Il existe en effet des associations qui n’ont pas les ressources nécessaires pour solliciter des intervenants extérieurs. Mais ceci n’est pas le cas de toutes les petites associations. Notre expérience au sein de Favart nous démontre qu’il existe des petites structures qui réussissent à fédérer autour de leur projet d’autres acteurs locaux désireux de les accompagner.

La méthode écosystémique du Collective Impact peut s’appliquer à tout type de structure, à partir du moment où les coûts sont portés par d’autres acteurs de cette « communauté de l’improbable ». Chacun d’entre eux peut répondre à sa manière aux besoins de l’association, financièrement ou via la mise à disposition d’autres moyens, pour lui permettre de se doter de tous les outils nécessaires à la réalisation du projet.

Au-delà de la taille de l’association, de ses ressources, de la maturité du projet, la véritable question est de savoir si celui-ci répond à une problématique du territoire à laquelle différents types de structures souhaiteraient répondre, car si l’ambition est commune, la mobilisation des ressources en sera facilitée.

 

Comment accompagnez-vous les structures désireuses de se lancer dans un programme à « impact collectif » ?

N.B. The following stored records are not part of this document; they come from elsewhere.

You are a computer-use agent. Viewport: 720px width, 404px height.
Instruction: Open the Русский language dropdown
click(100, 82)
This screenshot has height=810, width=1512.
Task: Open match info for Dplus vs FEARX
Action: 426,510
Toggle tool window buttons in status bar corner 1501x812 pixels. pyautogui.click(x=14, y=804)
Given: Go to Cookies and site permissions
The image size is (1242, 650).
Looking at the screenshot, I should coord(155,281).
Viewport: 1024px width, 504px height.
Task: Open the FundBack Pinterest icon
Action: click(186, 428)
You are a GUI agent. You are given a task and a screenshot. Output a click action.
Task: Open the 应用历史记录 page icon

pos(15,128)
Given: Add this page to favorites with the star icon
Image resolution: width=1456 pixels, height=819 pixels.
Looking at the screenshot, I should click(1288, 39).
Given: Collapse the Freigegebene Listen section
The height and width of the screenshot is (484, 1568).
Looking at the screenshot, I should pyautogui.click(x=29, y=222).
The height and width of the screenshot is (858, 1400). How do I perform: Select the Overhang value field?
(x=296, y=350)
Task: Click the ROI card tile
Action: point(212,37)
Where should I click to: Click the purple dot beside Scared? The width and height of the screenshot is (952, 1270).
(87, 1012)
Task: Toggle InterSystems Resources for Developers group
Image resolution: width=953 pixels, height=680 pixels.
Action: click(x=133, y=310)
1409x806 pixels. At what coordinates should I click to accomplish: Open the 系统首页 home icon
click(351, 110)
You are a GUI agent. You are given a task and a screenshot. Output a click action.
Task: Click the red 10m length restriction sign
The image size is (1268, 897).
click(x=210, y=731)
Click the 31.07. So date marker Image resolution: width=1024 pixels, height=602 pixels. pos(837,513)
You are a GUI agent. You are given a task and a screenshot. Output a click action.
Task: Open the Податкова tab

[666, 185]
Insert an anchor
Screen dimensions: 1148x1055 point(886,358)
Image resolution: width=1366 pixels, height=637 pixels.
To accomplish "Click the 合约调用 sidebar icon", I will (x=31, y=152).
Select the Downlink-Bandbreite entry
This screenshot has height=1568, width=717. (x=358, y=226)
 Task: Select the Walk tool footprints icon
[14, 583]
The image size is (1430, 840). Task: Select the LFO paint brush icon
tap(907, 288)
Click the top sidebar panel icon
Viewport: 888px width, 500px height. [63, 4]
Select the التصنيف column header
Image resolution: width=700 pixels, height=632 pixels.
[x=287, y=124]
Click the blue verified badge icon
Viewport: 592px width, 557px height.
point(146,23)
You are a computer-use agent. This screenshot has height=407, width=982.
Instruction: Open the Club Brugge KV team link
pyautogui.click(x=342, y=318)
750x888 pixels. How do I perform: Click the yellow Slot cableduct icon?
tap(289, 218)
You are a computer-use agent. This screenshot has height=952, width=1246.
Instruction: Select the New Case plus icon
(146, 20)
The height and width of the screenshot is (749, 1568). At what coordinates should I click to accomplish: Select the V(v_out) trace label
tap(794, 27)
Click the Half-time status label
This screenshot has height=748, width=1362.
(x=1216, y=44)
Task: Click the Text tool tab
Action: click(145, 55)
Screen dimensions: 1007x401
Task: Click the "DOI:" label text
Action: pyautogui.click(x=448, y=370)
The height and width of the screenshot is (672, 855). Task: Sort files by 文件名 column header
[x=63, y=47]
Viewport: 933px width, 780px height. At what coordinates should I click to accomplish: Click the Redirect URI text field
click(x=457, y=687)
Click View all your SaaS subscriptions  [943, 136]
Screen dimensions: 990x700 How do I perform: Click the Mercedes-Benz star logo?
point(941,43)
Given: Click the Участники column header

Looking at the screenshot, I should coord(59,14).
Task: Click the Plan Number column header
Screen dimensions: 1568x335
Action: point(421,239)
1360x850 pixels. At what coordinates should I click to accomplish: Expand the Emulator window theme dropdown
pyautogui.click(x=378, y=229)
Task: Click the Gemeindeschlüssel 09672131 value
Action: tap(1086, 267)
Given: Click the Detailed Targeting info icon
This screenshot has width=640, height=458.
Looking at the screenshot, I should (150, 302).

Nous sommes en lien avec la majorité des acteurs des secteurs du logement, de l’énergie et de la santé. Ainsi, grâce à cette connaissance, notre premier objectif est de réussir à construire ces « communautés de l’improbable » et de créer des partenariats entre sphères publique, privée et associative innovants. Il s’agit avant tout de déterminer précisément les besoins et d’identifier les acteurs susceptibles d’y répondre, et ce quel que soit leur profil (secteur traditionnel, de la philanthropie ou de l’ESS par exemple). Le réseau de l’EVPA nous est en cela très utile puisqu’il réunit les structures déjà impliquées ou désireuses de le faire dans la venture philanthropy – des contacts susceptibles d’être intéressés par le type de projets que nous présentons.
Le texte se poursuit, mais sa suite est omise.